DIRECTION: Please write out the records again, starting with the line with "Given: Toggle the" and going on through the line with "Looking at the", with "file list" swapped for "document list" and nothing else changed. Leave the pictures out of your answer.

DATASET ROWS:
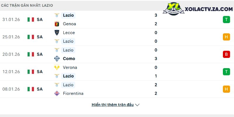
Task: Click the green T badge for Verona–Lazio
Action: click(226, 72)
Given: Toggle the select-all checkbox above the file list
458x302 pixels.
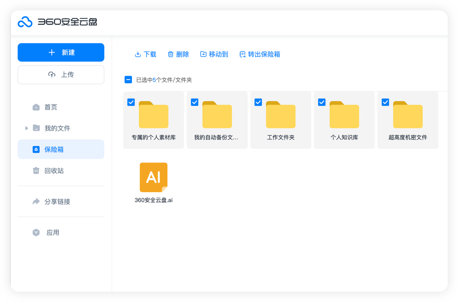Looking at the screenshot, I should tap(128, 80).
---
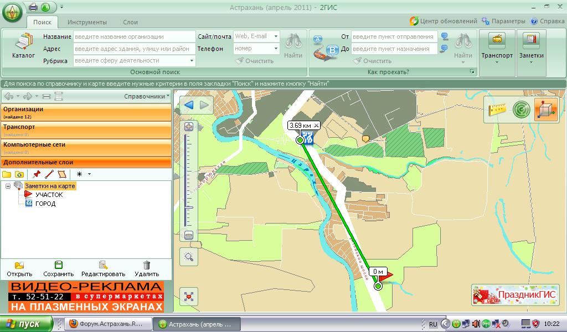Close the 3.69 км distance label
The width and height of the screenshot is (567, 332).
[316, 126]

PROBLEM SOLUTION:
Given: Toggle the select-all checkbox above the document list
458x302 pixels.
Looking at the screenshot, I should tap(128, 80).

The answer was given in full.